Open Source

Training and Finetuning Multimodal Embedding & Reranker Models with Sentence Transformers

Finetuning Qwen3-VL-Embedding-2B boosts visual document retrieval by 6.6%, beating models 4x larger.

Deep Dive

The Sentence Transformers library, developed by Tom Aarsen, has expanded its capabilities to include training and finetuning multimodal embedding and reranker models. This update allows developers to customize models that process text, images, audio, and video for specialized applications like retrieval-augmented generation (RAG) and semantic search. The breakthrough comes from enabling domain-specific finetuning, which dramatically improves performance on niche tasks where general-purpose models fall short.
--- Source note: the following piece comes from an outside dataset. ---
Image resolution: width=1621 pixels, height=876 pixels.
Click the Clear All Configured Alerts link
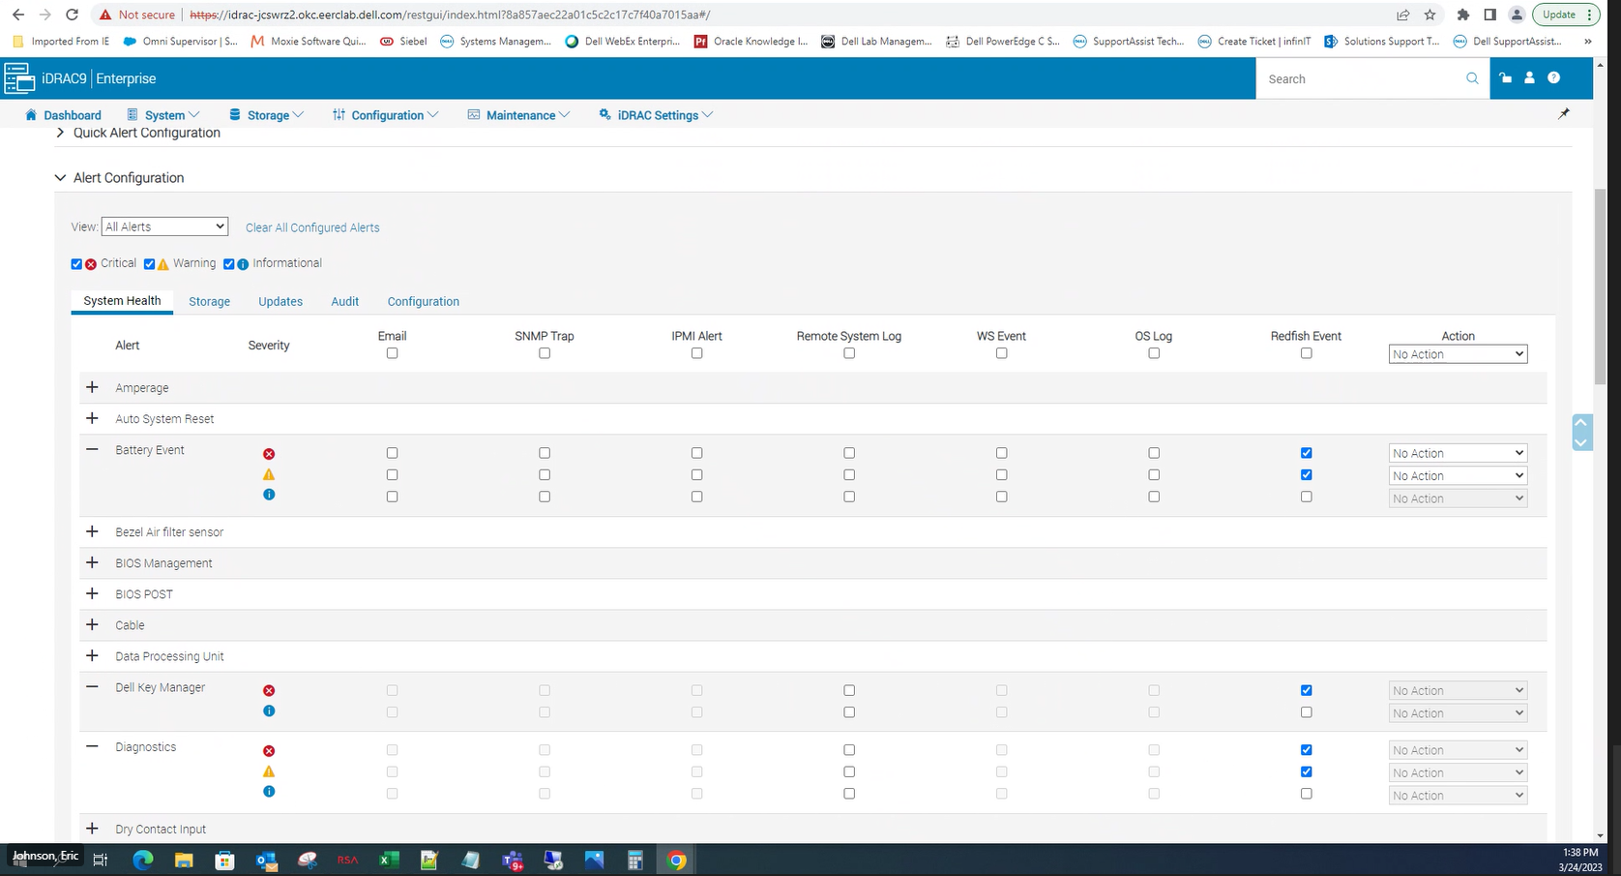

In a concrete demonstration, Aarsen finetuned the Qwen/Qwen3-VL-Embedding-2B model for Visual Document Retrieval (VDR)—the task of finding relevant document pages (as images containing charts, tables, and layouts) based on text queries. The resulting custom model, tomaarsen/Qwen3-VL-Embedding-2B-vdr, achieved an NDCG@10 score of 0.947, a 6.6% improvement over the base model's 0.888. Remarkably, this finetuned 2B-parameter model outperformed all existing VDR models tested, including some that were four times larger, proving that targeted training trumps raw scale for specialized applications.

The training pipeline maintains the same components as text-only Sentence Transformers training—Model, Dataset, Loss Function, Training Arguments, Evaluator, and Trainer—but now handles multimodal data automatically. The Transformer module detects supported modalities from the model's processor, and developers can control preprocessing parameters like image resolution bounds through processor_kwargs. This approach enables organizations to create highly specialized AI systems for document understanding, e-commerce product matching, or multimedia content retrieval without needing massive computational resources.

Key Points
  • Finetuning Qwen3-VL-Embedding-2B improved visual document retrieval performance by 6.6% (NDCG@10 from 0.888 to 0.947)
  • The 2B-parameter finetuned model outperformed all tested VDR competitors, including models with 4x more parameters
  • Sentence Transformers now supports training pipelines for multimodal models handling text, images, audio, and video

Why It Matters

Enables organizations to build specialized AI retrieval systems that outperform larger general models, reducing computational costs.